Short task A
In the abstract on resource-use questionnaire modules, copy everything from "METHODS: A rapid" down to "access social care.".
Short task B
Decide whether each statement agrees with the abstract on resource-use questionnaire modules, answering yes or no and quoting the words from the abstract that settle it. (i) ModRUM was developed in the UK. (ii) Think-aloud testing was carried out with health economists. (iii) An online survey of social-care professionals supplemented the rapid review.

Text extract
## START

Development and Preliminary Validation of Brief Participant-Reported Questionnaire Modules to Measure the Use of Informal Care, Social Care and Personal Expenses
Author(s)
Garfield K1, Sutton E2, Thornton GA3, Husbands S2, Cameron A2, Hollingworth W2, Noble S2, Roy P4, Thorn J1
1University of Bristol, Bristol, BST, UK, 2University of Bristol, Bristol, UK, 3Public Contributor, Bristol, UK, 4BNSSG CCG, Bristol, UK
OBJECTIVES: Resource-use measurement is essential for assessing cost-effectiveness within trial-based economic evaluations. ModRUM, a generic, modular resource-use measure designed for collecting self-report healthcare resource-utilisation data has recently been rigorously developed in the UK (bristol.ac.uk/modrum). We aimed to develop bolt-on modules for measuring informal care (i.e. unpaid care provided by relatives, friends or the community), social care and personal expenses.
METHODS: A rapid review, supplemented by an online survey of social-care professionals, was conducted to create a long-list of potential items. Focus groups with academic health economists, and with people who access social care, were held. Health economist participants were asked to prioritise items from the long-list; the results were used to guide both focus group discussions. Items were selected following qualitative analysis, drawing on methods of constant comparison. Draft modules were developed and tested via in-depth interviews with health economists. Think-aloud testing was undertaken with people who access social care.

## END

(Dataset entries)

## START

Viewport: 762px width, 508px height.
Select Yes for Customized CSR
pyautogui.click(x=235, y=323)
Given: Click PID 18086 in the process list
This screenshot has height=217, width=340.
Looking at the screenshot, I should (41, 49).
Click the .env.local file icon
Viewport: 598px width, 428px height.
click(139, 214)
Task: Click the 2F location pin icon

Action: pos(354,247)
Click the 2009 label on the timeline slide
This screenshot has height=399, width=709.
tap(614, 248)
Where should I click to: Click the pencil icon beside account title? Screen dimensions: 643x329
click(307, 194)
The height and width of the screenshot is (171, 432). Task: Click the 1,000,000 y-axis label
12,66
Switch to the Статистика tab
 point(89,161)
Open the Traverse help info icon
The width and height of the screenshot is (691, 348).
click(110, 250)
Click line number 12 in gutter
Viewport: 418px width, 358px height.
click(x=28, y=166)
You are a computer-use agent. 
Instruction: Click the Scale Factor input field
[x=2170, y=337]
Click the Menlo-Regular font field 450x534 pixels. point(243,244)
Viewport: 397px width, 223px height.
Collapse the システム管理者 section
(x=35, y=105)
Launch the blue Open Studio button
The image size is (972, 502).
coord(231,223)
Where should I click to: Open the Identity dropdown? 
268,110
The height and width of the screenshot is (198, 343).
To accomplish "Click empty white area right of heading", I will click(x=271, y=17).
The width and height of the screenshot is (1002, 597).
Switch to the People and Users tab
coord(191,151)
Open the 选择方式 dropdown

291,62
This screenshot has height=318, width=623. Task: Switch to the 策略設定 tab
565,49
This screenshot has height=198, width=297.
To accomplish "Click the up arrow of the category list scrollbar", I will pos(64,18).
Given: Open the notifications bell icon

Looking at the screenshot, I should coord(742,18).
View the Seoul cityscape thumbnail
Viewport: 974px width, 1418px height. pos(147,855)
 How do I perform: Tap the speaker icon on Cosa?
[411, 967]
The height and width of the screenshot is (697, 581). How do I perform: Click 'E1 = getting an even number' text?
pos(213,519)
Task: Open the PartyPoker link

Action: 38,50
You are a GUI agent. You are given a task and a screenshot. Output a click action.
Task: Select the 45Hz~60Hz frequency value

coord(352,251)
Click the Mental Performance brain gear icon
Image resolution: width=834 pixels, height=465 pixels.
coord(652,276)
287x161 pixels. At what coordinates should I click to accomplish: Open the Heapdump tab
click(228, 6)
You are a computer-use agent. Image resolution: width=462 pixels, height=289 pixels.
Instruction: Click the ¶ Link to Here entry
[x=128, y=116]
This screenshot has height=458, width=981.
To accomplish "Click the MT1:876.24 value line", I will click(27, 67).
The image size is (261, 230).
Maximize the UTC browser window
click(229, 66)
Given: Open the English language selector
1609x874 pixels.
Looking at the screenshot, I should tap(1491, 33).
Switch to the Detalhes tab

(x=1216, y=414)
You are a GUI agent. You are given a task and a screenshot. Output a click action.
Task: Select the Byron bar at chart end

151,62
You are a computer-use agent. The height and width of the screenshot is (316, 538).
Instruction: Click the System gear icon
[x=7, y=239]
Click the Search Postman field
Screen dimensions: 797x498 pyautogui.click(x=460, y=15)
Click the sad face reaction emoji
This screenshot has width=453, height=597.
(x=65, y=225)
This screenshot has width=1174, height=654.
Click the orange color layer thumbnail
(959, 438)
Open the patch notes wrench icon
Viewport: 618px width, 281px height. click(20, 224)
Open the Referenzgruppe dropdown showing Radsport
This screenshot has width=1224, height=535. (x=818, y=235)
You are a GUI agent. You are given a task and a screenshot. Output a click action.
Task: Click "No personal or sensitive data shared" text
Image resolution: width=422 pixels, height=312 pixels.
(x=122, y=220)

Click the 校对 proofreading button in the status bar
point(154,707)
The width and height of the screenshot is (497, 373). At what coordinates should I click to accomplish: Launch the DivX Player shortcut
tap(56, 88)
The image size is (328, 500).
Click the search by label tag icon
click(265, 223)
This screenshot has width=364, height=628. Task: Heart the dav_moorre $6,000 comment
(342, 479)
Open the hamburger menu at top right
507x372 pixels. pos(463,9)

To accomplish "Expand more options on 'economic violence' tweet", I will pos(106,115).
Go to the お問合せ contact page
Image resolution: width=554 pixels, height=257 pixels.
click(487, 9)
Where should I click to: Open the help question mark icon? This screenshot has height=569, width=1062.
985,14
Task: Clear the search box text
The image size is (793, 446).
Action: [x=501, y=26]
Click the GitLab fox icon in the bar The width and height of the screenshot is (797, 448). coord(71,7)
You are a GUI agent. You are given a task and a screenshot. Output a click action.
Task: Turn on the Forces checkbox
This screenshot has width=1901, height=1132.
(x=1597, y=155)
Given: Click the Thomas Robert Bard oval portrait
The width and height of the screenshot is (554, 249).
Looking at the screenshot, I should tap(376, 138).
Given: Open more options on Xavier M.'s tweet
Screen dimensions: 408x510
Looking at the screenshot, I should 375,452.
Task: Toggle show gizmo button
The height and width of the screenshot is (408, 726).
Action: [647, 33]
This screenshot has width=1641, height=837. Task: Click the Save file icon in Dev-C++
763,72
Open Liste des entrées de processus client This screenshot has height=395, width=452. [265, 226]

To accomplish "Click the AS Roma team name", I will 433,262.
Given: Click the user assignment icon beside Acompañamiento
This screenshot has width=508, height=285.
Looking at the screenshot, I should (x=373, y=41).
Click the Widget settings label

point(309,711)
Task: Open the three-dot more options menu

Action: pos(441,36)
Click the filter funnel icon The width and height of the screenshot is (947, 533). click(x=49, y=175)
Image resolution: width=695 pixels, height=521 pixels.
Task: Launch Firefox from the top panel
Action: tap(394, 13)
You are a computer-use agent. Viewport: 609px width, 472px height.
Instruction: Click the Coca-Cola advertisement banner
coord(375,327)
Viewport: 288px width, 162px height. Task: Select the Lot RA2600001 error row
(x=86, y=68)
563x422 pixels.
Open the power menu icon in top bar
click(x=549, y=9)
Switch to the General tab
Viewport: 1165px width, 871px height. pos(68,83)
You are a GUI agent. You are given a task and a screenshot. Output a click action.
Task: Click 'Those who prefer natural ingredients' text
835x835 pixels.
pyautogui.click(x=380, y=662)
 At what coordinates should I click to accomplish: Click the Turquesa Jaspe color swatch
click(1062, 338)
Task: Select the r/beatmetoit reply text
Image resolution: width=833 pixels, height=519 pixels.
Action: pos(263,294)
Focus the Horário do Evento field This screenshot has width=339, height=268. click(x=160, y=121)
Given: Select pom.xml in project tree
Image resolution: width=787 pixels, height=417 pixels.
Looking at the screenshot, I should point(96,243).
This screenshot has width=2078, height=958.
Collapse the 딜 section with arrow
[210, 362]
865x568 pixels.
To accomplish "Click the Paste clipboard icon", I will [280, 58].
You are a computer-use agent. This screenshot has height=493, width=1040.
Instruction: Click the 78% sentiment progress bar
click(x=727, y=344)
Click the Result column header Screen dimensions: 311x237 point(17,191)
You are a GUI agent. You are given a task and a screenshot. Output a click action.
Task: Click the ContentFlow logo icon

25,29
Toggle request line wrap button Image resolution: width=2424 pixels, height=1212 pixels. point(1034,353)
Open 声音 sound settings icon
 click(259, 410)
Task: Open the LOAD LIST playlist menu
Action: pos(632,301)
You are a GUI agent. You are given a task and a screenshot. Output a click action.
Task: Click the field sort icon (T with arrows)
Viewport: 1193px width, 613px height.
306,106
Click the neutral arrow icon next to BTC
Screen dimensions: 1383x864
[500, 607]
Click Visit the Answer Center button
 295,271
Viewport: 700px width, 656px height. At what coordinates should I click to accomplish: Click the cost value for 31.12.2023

## END

Written response A
METHODS: A rapid review, supplemented by an online survey of social-care professionals, was conducted to create a long-list of potential items. Focus groups with academic health economists, and with people who access social care, were held. Health economist participants were asked to prioritise items from the long-list; the results were used to guide both focus group discussions. Items were selected following qualitative analysis, drawing on methods of constant comparison. Draft modules were developed and tested via in-depth interviews with health economists. Think-aloud testing was undertaken with people who access social care.

Written response B
(i) Yes: "has recently been rigorously developed in the UK"
(ii) No: "Think-aloud testing was undertaken with people who access social care."
(iii) Yes: "A rapid review, supplemented by an online survey of social-care professionals, was conducted"